## [WHAT IS EXPECTED]
In the listing below, find the line holding "The width and height of the screenshot is (546, 508)." and the line holding "Given: Open the meme-face liker avatar". Write out those two lines and all lines between, exactly, and nothing more.

## [DATA FOR REVIEW]

== Segment start ==

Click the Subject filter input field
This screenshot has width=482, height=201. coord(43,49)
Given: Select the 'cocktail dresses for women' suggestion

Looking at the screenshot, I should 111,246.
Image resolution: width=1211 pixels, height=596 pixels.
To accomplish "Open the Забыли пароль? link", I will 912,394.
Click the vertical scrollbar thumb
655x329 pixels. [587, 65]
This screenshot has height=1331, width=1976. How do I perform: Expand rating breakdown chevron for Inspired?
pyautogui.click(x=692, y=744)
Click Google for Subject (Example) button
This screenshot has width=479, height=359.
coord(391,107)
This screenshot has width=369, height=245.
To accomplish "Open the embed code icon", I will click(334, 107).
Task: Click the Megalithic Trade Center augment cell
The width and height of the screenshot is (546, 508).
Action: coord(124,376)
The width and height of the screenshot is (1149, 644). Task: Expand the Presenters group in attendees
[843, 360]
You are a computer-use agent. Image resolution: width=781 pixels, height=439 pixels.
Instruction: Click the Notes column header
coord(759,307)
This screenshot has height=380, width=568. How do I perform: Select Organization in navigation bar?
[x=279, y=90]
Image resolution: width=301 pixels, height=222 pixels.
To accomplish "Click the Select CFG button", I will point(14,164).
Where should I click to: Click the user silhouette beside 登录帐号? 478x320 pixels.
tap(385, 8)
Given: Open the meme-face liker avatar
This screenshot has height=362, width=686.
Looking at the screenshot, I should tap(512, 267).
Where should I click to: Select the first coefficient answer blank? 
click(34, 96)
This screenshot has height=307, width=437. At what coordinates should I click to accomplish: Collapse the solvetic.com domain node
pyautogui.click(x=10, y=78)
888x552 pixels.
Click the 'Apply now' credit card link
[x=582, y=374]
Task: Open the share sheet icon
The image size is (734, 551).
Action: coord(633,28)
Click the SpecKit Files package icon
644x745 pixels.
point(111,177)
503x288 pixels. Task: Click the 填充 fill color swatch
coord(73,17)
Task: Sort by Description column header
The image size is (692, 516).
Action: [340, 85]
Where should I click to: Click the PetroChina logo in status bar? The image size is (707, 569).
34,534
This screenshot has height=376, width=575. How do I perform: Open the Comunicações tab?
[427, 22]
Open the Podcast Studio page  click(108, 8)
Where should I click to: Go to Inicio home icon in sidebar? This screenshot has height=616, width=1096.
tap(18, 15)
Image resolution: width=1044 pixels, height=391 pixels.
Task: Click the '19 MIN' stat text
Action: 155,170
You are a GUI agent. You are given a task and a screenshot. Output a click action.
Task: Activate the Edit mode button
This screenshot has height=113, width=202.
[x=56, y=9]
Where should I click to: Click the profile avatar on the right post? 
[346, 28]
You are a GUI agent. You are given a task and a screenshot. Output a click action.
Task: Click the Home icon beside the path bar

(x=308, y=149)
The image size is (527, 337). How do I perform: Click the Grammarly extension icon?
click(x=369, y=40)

== Segment end ==

## [REPLY]
The width and height of the screenshot is (546, 508).
Action: coord(124,376)
The width and height of the screenshot is (1149, 644). Task: Expand the Presenters group in attendees
[843, 360]
You are a computer-use agent. Image resolution: width=781 pixels, height=439 pixels.
Instruction: Click the Notes column header
coord(759,307)
This screenshot has height=380, width=568. How do I perform: Select Organization in navigation bar?
[x=279, y=90]
Image resolution: width=301 pixels, height=222 pixels.
To accomplish "Click the Select CFG button", I will point(14,164).
Where should I click to: Click the user silhouette beside 登录帐号? 478x320 pixels.
tap(385, 8)
Given: Open the meme-face liker avatar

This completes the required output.